We have all heard the repeated exclamations of data being the new oil and most people with an eye on the lawmakers in Brussels know that effective use of data is a top priority for the Commission. To aid the EU data market, one of the initiatives in the European strategy for data is to ensure better access to privately held data through B2B contracting. A main obstacle in this regard is that companies (especially SMEs) experience strong market players abusing their bargaining power by supplying data on “take-it-or-leave-it-terms”. Such terms deter counterparties from using the provided data efficiently and from entering into data contracts at all. In response, the Commission has proposed an unfairness test in art. 13 of the proposed EU Data Act. There is, however, a genuine concern that art. 13’s vague and ambiguous wording leads to legal uncertainty disincentivising data trade contrary to the provision’s objective.

This blog post briefly explains what a data contract is, offers an overview of art. 13 of the proposed EU Data Act and analyses the concerns it gives rise to as well as potential amendments.

 

2. What are data contracts?

Data contracts can broadly be defined as any type of contract wholly or partially regulating the access to and/or use of data. Data contracts are a relatively new phenomenon meaning that the development of standardised clauses and a uniform understanding of market practice is still in its infancy. Thus, there is not yet any standardised way of drafting data contracts. Efforts devoted to systematisation so far indicate that one of the most common ways to approach data contracts is to adopt a licensing model (e.g. ALI-ELI Principles for a Data Economy and the Danish Business Authority’s template). A licensing model consists of the data supplier granting the data recipient a right to use the provided data under specific terms. A licensing model can cover many different types of data exchanges between companies. One of the simplest setups is when a company wishes to develop an algorithm. In such case, the company needs training data for development. If the company does not possess such training data itself, it can be procured from another company via a data contract specifying the terms on which the data can be used and the remuneration payable for it. For example, a clause could be: “Company A is granted a time-limited, non-exclusive right to use Data Set X to train Algorithm A. Company A can solely use Data Set X for the purposes set out in this Agreement and upon payment of 1,000 EUR per month”.

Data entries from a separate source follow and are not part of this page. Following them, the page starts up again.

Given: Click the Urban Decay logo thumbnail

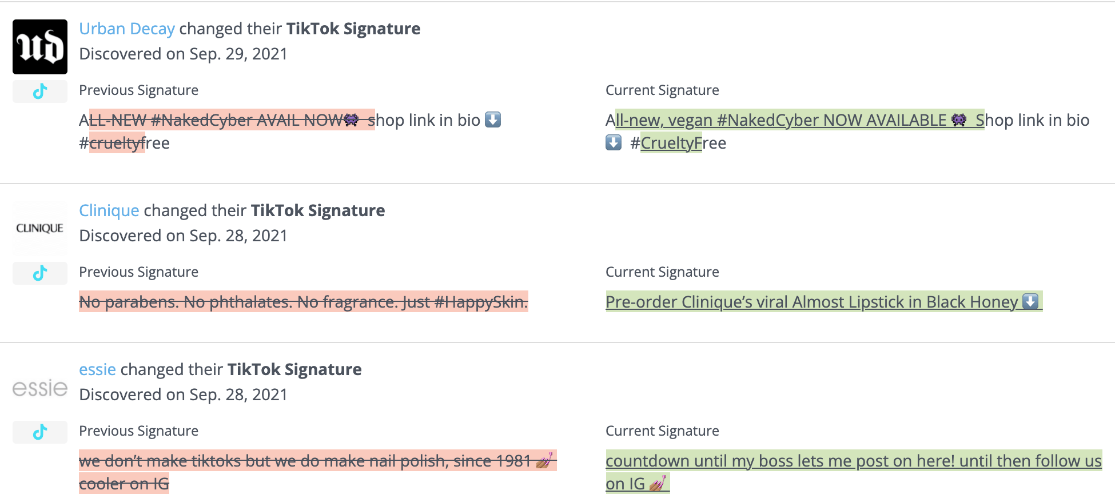Looking at the screenshot, I should coord(40,47).
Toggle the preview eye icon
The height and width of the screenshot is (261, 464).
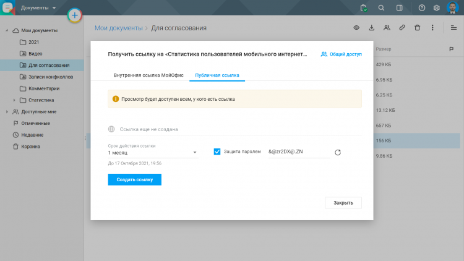pos(356,28)
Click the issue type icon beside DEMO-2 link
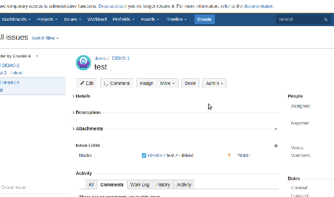Viewport: 334px width, 197px height. pos(144,155)
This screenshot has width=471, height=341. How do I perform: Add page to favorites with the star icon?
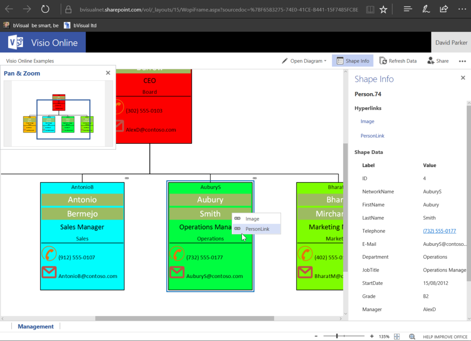[x=383, y=9]
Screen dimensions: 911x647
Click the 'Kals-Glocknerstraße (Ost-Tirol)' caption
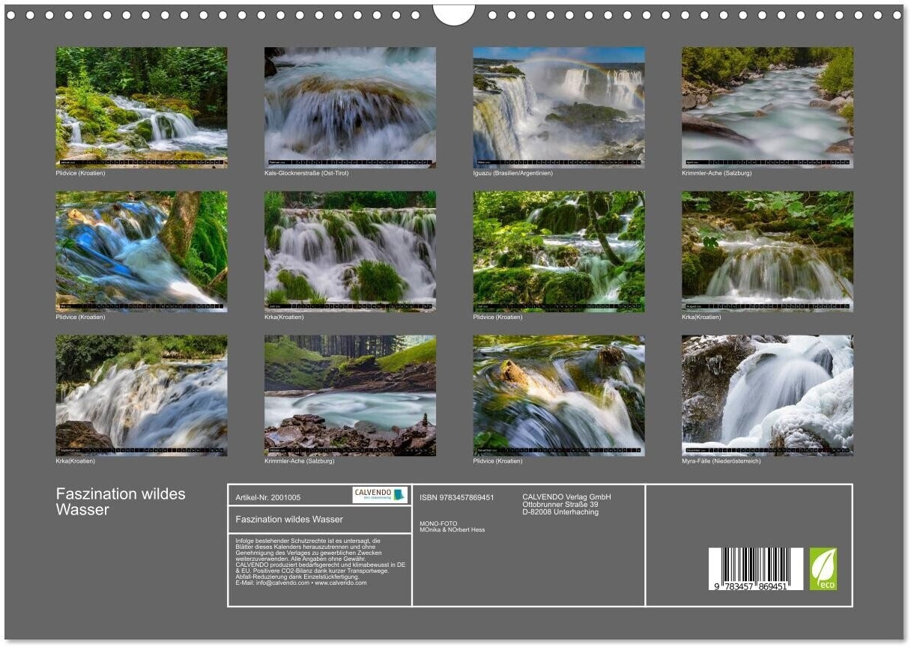[x=306, y=173]
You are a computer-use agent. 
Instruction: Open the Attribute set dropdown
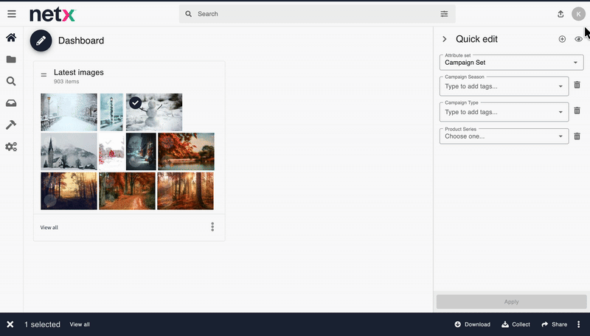(512, 63)
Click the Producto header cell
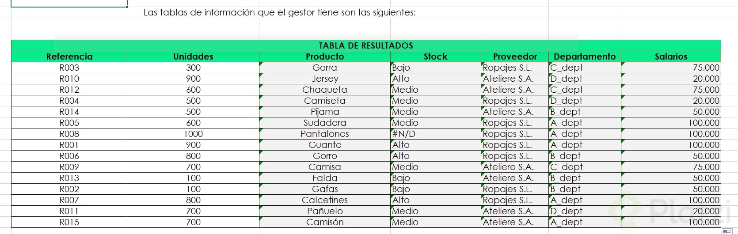The image size is (738, 234). [x=325, y=57]
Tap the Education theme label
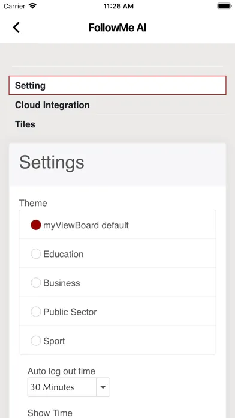This screenshot has width=235, height=418. pos(64,254)
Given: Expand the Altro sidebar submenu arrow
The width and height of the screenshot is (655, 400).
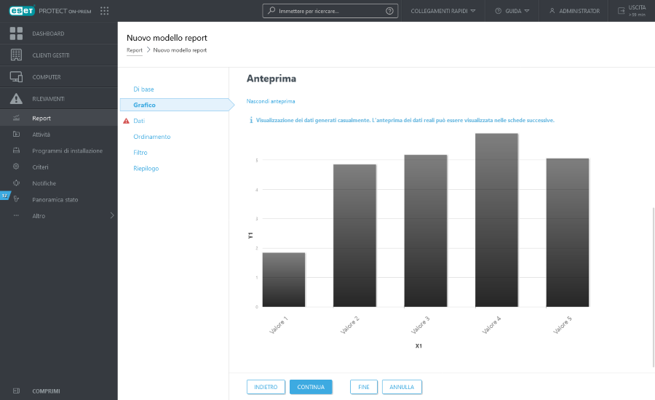Looking at the screenshot, I should [111, 215].
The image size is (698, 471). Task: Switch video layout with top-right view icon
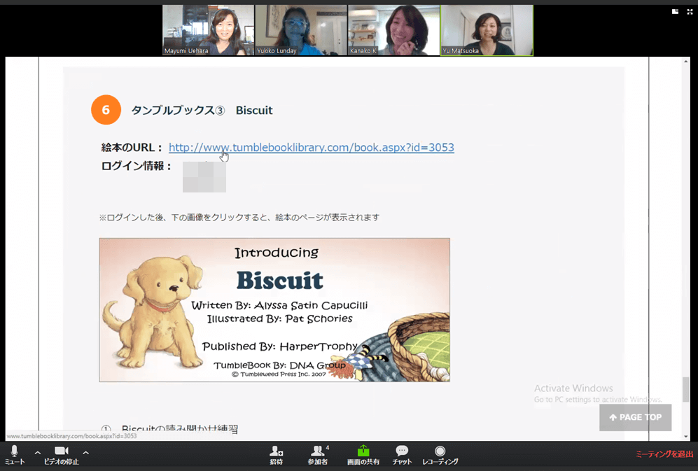tap(675, 11)
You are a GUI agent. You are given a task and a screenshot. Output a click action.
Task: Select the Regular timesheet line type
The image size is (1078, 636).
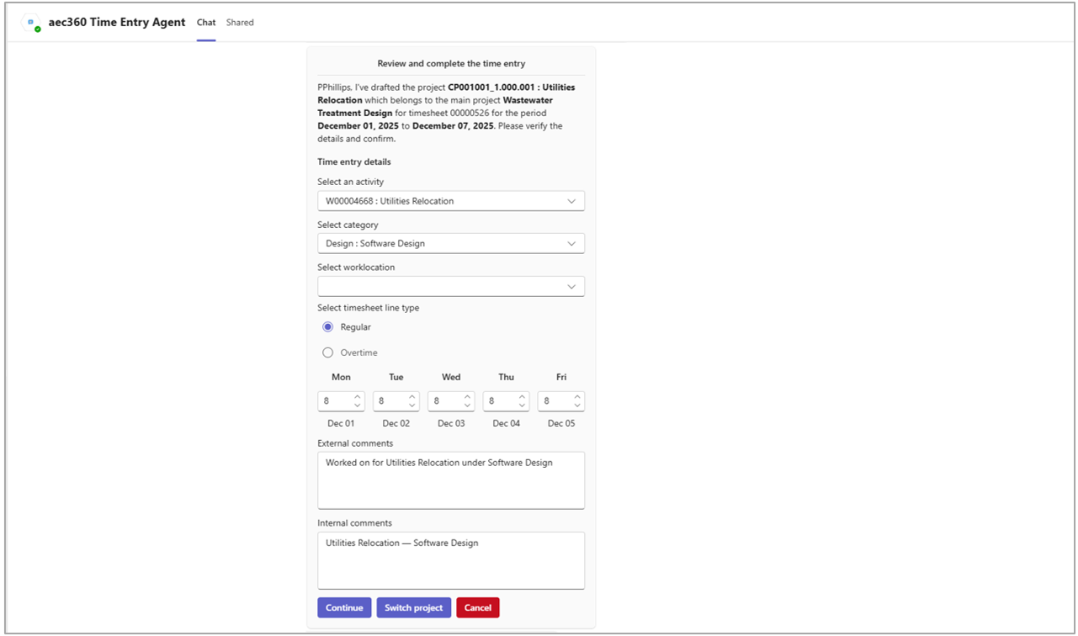click(x=328, y=327)
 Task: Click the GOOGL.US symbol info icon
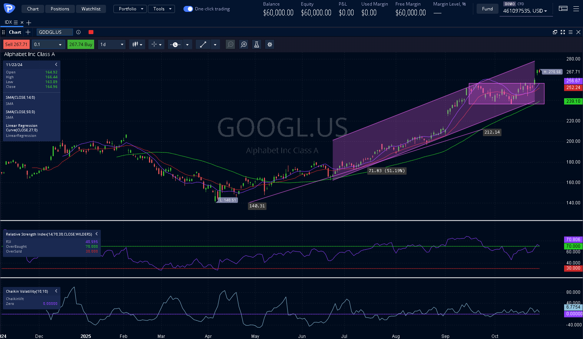click(x=78, y=32)
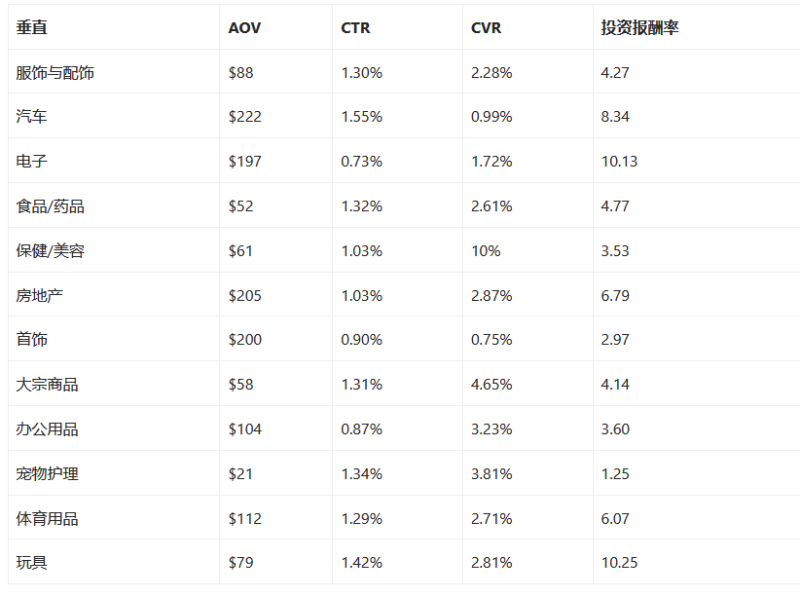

A more complex situation arises when a company generates data as a by-product of another activity, for example, through use of a software programme accessed through a software license contract. Such data is potentially valuable both to the company generating it, and also to the company supplying the software programme as the latter can use it for further development. Accordingly, the software license contract is likely to regulate issues such as who can use the data and how (akin to the provision worded above). By partially regulating data, the software license contract also falls within the above-stated definition of a data contract. Many other scenarios for exchanges of data exist (including with several parties) and the aim herein is not to provide an exhaustive list, but to illustrate that exchanges of data (and thus the design of data contracts) can take many different forms.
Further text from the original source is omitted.